So, are we there yet? We’re certainly in the middle of a bad recession, but that by itself does not constituent post-employment. 10% unemployment is painful, sure, but as long as it’s a short-term condition that will disappear with the inevitable economic recovery, then we’ll be fine.

We might not be fine.
“American business is about maximizing shareholder value,” said Allen Sinai, chief global economist at the research firm Decision Economics. “You basically don’t want workers. You hire less, and you try to find capital equipment to replace them.”

During periods of American economic expansion in the 1950s, ’60s and ’70s, the number of private-sector jobs increased about 3.5 percent a year, according to an analysis of Labor Department data by Lakshman Achuthan, managing director of the Economic Cycle Research Institute, a research firm. During expansions in the 1980s and ’90s, jobs grew just 2.4 percent annually. And during the last decade, job growth fell to 0.9 percent annually.

“The pace of job growth has been getting weaker in each expansion,” Mr. Achuthan said. “There is no indication that this pattern is about to change.”
We need to produce over 100,000 jobs a month just to keep up with population growth. And we're currently sitting in a jobs hole that is over 8 million jobs deep. To get back to 5% unemployment at 0.9% growth will take decades...assuming, of course, that there are no further hiccups.

And things are about to get worse. Public employment is getting ready to take a huge hit, as local and state government attempt to stem the tide of red ink that is drowning them. Cities and states will almost certainly have to shed hundreds of thousands of jobs over the next year or two, since unlike the Feds, they can't print money. Public employment as a percentage of the total workforce has grown considerably over the last 30 years, but that's about to change in a big way.

But it's not all bad. GDP is growing. We're producing more than we ever have before, and we're doing it with fewer and fewer people. We outsource more, we automate more, and we just plain get more work out of the people that are employed. If you just look at the total, our economy is doing fine...unlike the Great Depression, where GDP tanked. Those who are working are, in general, doing ok, and some are doing very, very well for themselves indeed. If you're among the elite with proper skills and talents and the network to support them, now is probably a better time to be working than ever before...everyone loves a superstar. If you aren't, well, we just don't need as many people as we used to. And odds are, we'll need even fewer people in the future.

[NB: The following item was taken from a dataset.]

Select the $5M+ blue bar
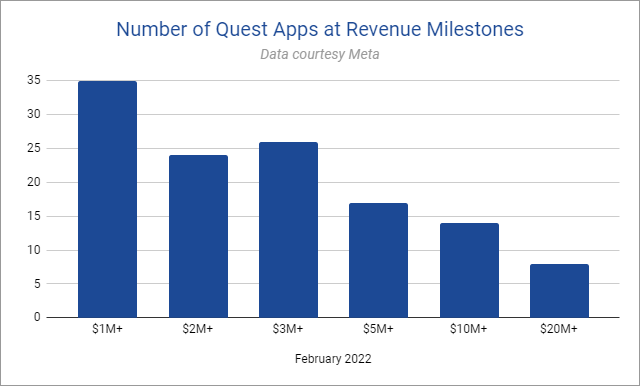The width and height of the screenshot is (640, 386). point(378,260)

Maybe that will change as the recovery really gathers steam. But maybe it won't. In the traditional labor pyramid, you have lots and lots of relatively unskilled workers supporting the less numerous skilled workers higher up, and finally the few CEOs and other captains at the very top. We still have that basic structure, but automation and outsourcing have been steadily grinding away at the bottom layers for decades, and the loss rate only seems to be increasing. The traditional answer for this has been that we'll retrain everyone to put them into the top part of the pyramid, and in theory that's fine, but it hasn't really worked out in practice. People can be retrained, to an extent, but it's a relatively slow and expensive process, and we never seem to know exactly what we should be training them for. And at a 0.9% rate of job creation, it's largely moot. There's no point in retraining someone if there won't be a job waiting for them.

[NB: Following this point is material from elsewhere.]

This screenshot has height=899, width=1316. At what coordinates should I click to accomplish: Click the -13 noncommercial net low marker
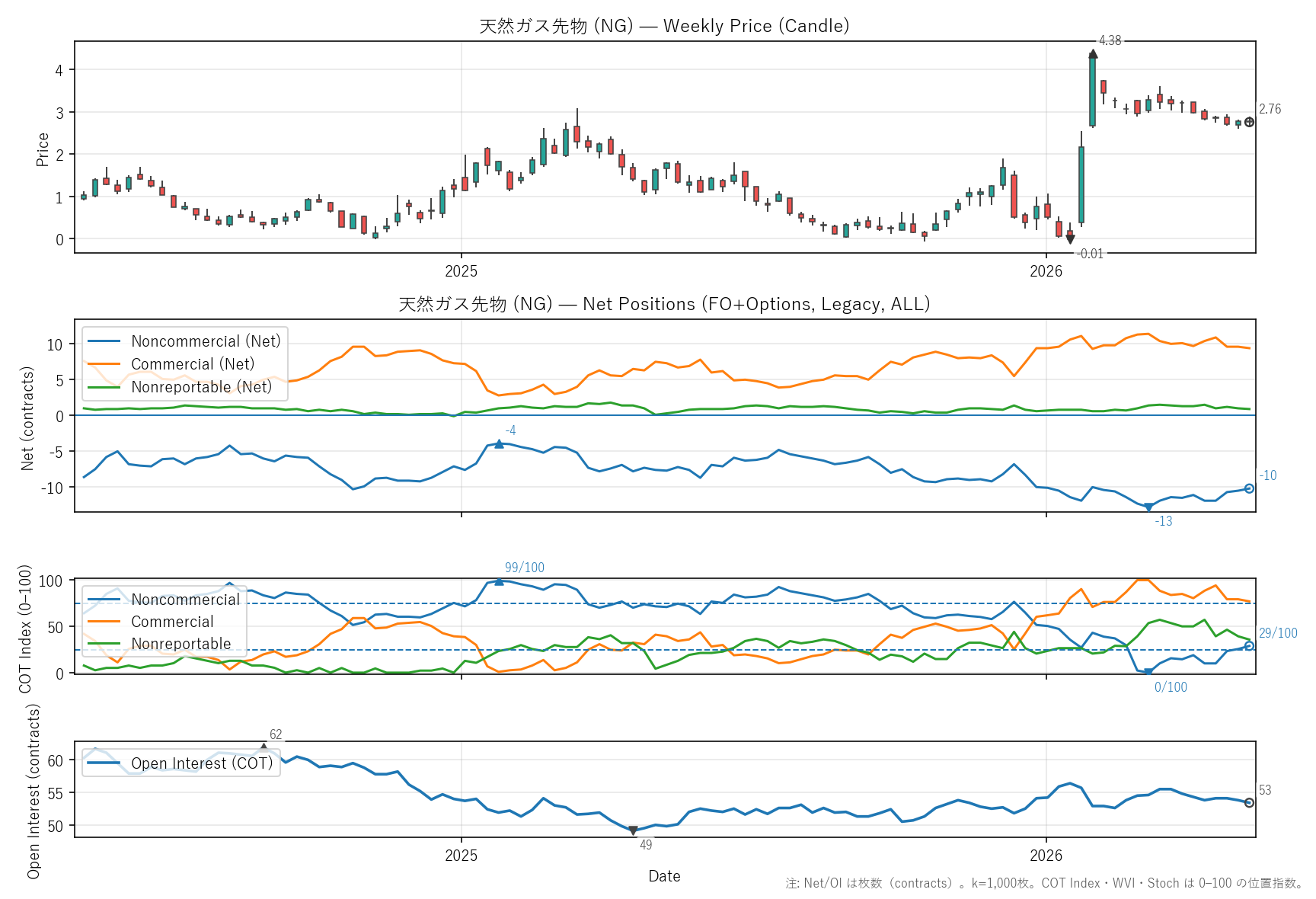1148,507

Right now, we're busy telling ourselves that this is just a particularly nasty recession and everything will be fine once the recovery really picks up. In the meantime, we extend unemployment over and over and over again. And Senator Bunnings latest stunt notwithstanding, we'll no doubt renew it again this week. But how long can we keep doing that? How long should we keep doing that?

So, is America staring a new era in the face? And if so.....what do we do about it?
 
People have been talking about this for a while. The solutions look potentially quite Orwellian...

Wikipedia said:
The word "tittytainment" was coined for the first time in 1995 by the neo-liberal ideologue Zbigniew Brzezinski, member of the Trilateral Commission and ex-national security adviser of United States President Jimmy Carter, during the conclusion of the first "State of the World Forum", which was hosted at the Fairmont Hotel in the city of San Francisco. The objective of this meeting was to determine the state of the world, suggest desirable objectives and principal activities to achieve them, and to establish global politics to match them. The attendees to this meeting (Mikhail Gorbachev, George Bush, Margaret Thatcher, Václav Havel, Bill Gates, Ted Turner, etc.) arrived at the conclusion that a 20:80 society is inevitable. This means that the work provided by 20% of the world population would be sufficient to sustain the world economy, while the other 80% would be without work or opportunities, nourishing a growing frustration.

This is where Brzezinski's concept came into play. Brzezinski suggested that "tittytainment," a mix of physical and psychological methods, be used to control people's frustration and predictable protests. He then explained the term as being a portmanteau fused from titty and entertainment, alluding to the sleeping and lethargic effect that is produced when a baby is breastfed.

http://en.wikipedia.org/wiki/Tittytainment
 
Nah. Someone has to be able to find a use for all that un-used labour. Automation doesn't make labour obsolete, it just frees people up to do more productive or higher-demand things instead of menial repetitive tasks. If that weren't the case, why are the highest tech economies in the world not suffering crippling unemployment?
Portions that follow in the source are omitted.